Examples of where the context provided inspiration for Naomi abound here at iQ Shoreditch. The 12th floor common room, the Star Lounge, features a depiction of the accumulation of flight paths across London during 24 hours in string art, where what you see out of the window at that height is brought inside.

The “visual anarchy” of Shoreditch inspired the scheme for the main common room, a subverted Oxbridge or Ivy League University Common Room, while the “pavementscape” designed by local architects Tonkin Lui was the reference point for the Reception area, which neatly ties into some of the motifs designed by the architects Lifschutz Davidson Sandilands, such as green walls in the adjacent courtyard.

“As the brief required the location of computer monitors in the Reception I designed pods made out of brass grille, the type that sits in front of radiators, inspired by the privacy of the confessional and the phone booth.

“I was also keen to develop both the language of learning and the idea of just being young. The Study Rooms for example are furnished with desks and chairs reclaimed from a Manchester college and papered with misprinted sheets of a Shakespeare play,” said Naomi.
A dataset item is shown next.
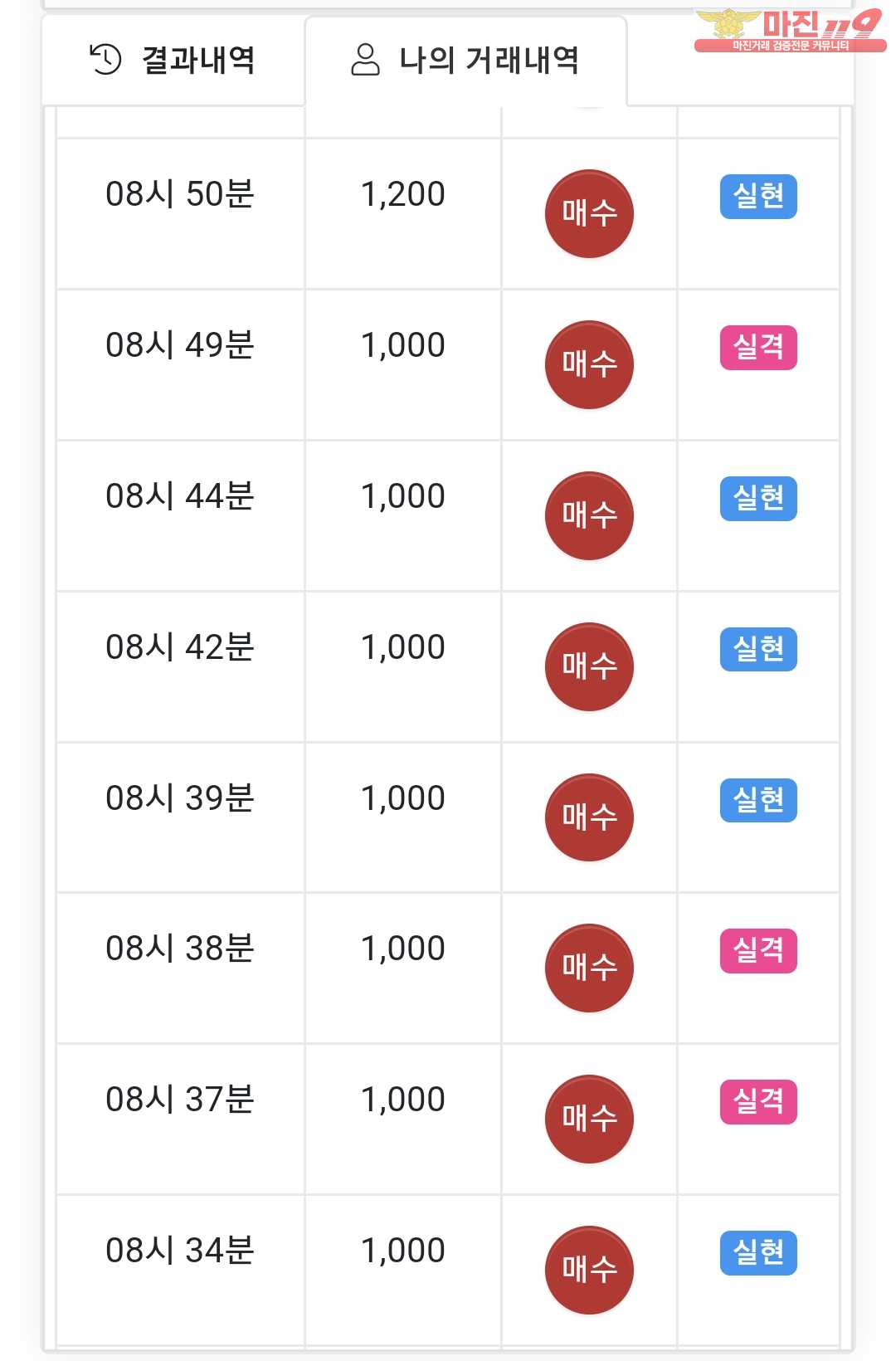Viewport: 896px width, 1361px height.
Task: Open the 결과내역 results history tab
Action: (x=173, y=60)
iQ Shoreditch by Naomi Cleaver

The television rooms are papered with murals and furnished with bean bags. “And then there is the role of whimsy,” added Naomi. “For the Games Rooms I conceived an inside out shed, lining the walls with waney-edged boards. And for what’s called The

Link, a space adjacent to the Main Common Room, I continued the idea of the subversion of tradition as well as inside-outside space to create a modern conservatory, complete with hanging baskets and a stuffed deer.”

From antique leather sofas and chairs, layered Persian carpets and dining tables made out of reclaimed scaffolding planks, plus computer counters made from reclaimed lab tops and table-tops made from recycled yoghurt pots, 100% of the materials used in implementing Naomi’s designs at iQ Shoreditch were either reclaimed or environmentally sustainable.
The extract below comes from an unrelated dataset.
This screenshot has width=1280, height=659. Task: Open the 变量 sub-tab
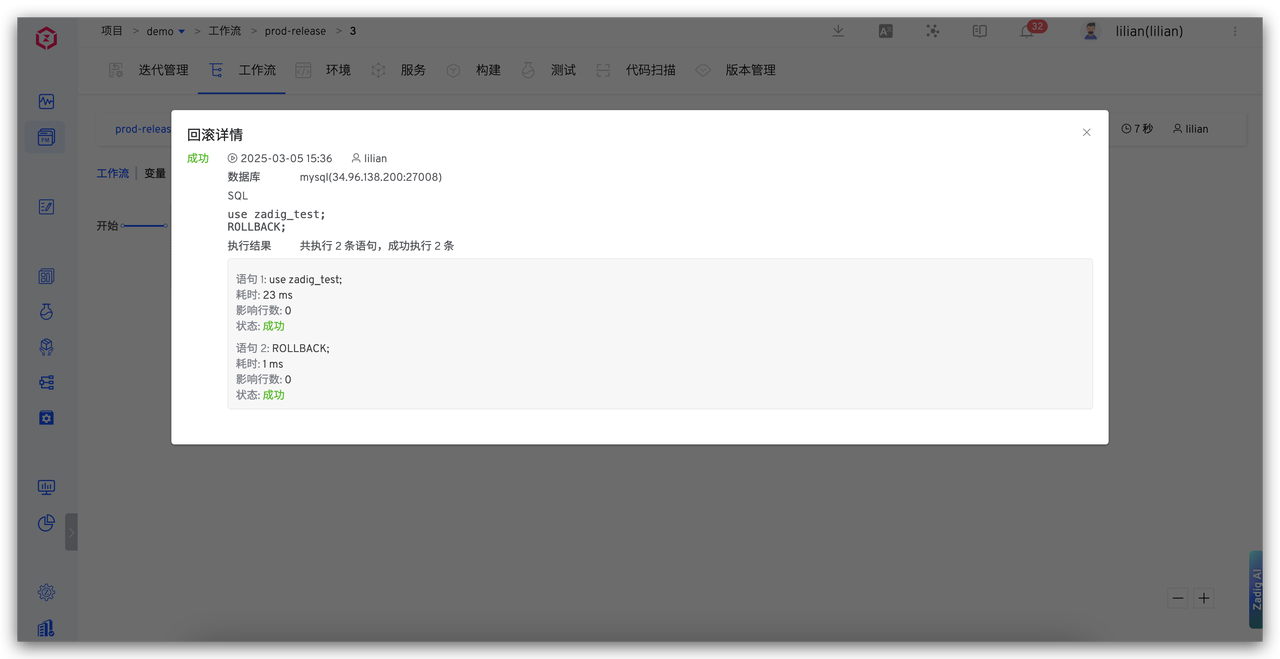click(x=155, y=173)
“Resourcefulness is key to my practice, as is UK manufacture, where possible,” said Naomi, who commissioned Stuart Scott in Wiltshire to make the circular leather seating in the Reception; British design team Hendzel and Hunt to produce panelling and fireplaces in the main common room from reclaimed hardwoods; Debbie Smyth to make string art; Oval Workshops to build the zinc and hazel bar in The Link; and in the meeting room Naomi designed a table which could be split apart to create individual “stations” or wheeled together to make one large table, which was made in the Cotswolds by Forgeability, with the tops made out of recycled yoghurt pots.
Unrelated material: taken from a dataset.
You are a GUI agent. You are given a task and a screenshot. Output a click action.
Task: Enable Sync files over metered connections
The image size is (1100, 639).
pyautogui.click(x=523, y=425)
iQ Shoreditch by Naomi Cleaver

The concept of “home” also played an important part in Naomi’s designs: “Student Accommodation is as much an expression of home as anywhere else but much of the student accommodation I had researched looked corporate to me. While security and efficiency are important so is nurture and play.

“And so is the fact that students study very different subjects. I designed an Art Room with large tables for art, fashion and design students to work on, with the walls lined with pinboard material and a music room which one music student has told us is the best practice room in any educational building in London.”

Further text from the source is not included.